TEXT PROVIDED »
==*==

So what is graphene? It's a material comprising a single layer of carbon atoms (in effect making it a two-dimensional structure) arranged in a hexagonal pattern, sometimes referred to as an atomic-scale chicken wire. It is related to the much-hyped carbon nanotubes, which can be imagined as graphene sheets "rolled up" into hollow cylindrical "tubes". It first appeared on theoretical physicists' radars around the 1940s, when many of its properties were first calculated. There had been some modest attempts at isolating it later in the 20th century, but true breakthrough came when Andre Geim and Konstantin Novoselov made ingenious use of Scotch tape to peel away layers of graphene (a method they later dubbed "micromechanical cleavage"). For their contributions Geim and Novoselov were awarded the 2010 Nobel Prize in physics.

==*==

RECORD LIST »

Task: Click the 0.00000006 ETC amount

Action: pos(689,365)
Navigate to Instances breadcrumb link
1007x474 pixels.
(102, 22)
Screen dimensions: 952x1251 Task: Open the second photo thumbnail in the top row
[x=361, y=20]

==*==

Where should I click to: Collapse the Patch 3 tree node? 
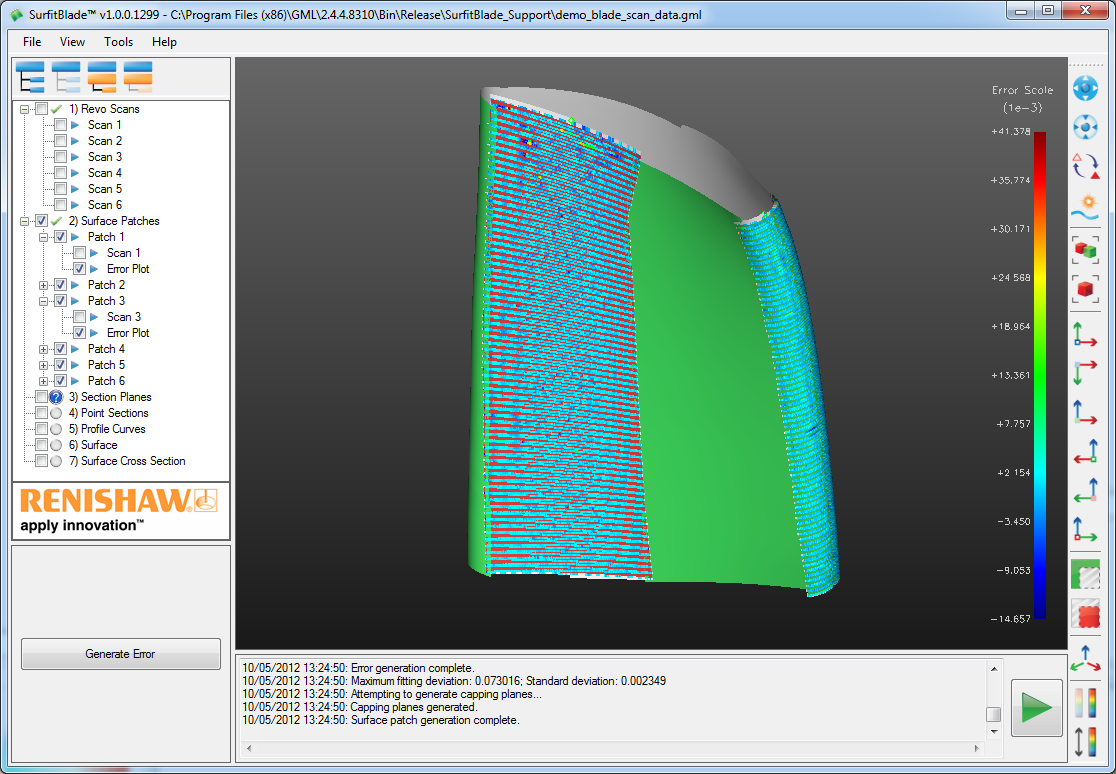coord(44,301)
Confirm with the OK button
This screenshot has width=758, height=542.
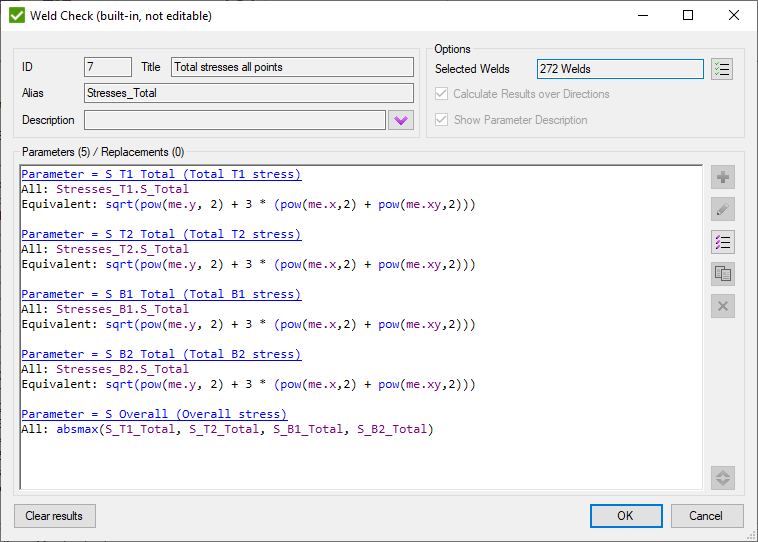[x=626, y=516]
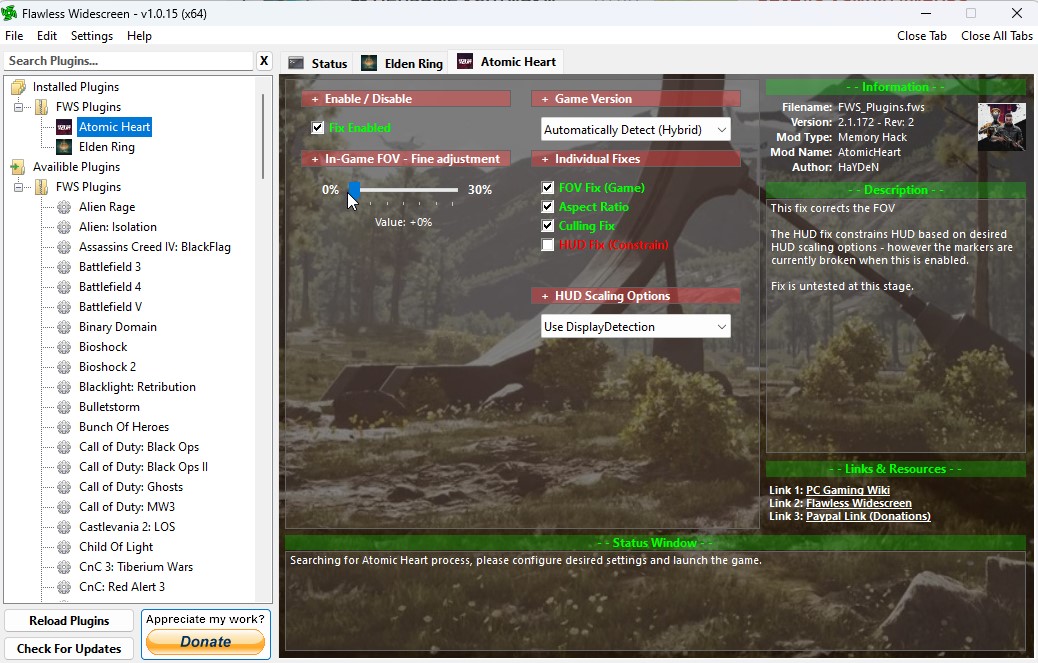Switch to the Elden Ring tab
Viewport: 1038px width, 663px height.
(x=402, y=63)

==*==

TASKS »
1/ Reproduce everything in the graphene text from "So what is graphene?" down to "Prize in physics.".
2/ Resume the graphene text, writing what follows its final sentence.

RESULTS IN ORDER »
1/
So what is graphene? It's a material comprising a single layer of carbon atoms (in effect making it a two-dimensional structure) arranged in a hexagonal pattern, sometimes referred to as an atomic-scale chicken wire. It is related to the much-hyped carbon nanotubes, which can be imagined as graphene sheets "rolled up" into hollow cylindrical "tubes". It first appeared on theoretical physicists' radars around the 1940s, when many of its properties were first calculated. There had been some modest attempts at isolating it later in the 20th century, but true breakthrough came when Andre Geim and Konstantin Novoselov made ingenious use of Scotch tape to peel away layers of graphene (a method they later dubbed "micromechanical cleavage"). For their contributions Geim and Novoselov were awarded the 2010 Nobel Prize in physics.

2/
What makes graphene special is a set of physicochemical properties unlike any other material. On the molecular level it has been observed that electrons moving through graphene achieve velocities much greater than in other conductors and they behave as if they are massless. This accounts for some strongly relativistic effects accompanying their motion - formerly found in high-energy physics or cosmology. Because of its high electrical conductivity and short electron passage, graphene makes a good candidate for electrical connections in nano-scale circuits.
But what will eventually come out of this innovative material is not dependent on its virtues alone. Only with inexpensive industrial processes for producing large amounts of graphene will it make a viable successor for many technologies presently used in various branches of industry and science. Fortunately, there is a variety of production methods being developed and improved all the time, so graphene may have a bright and promising future.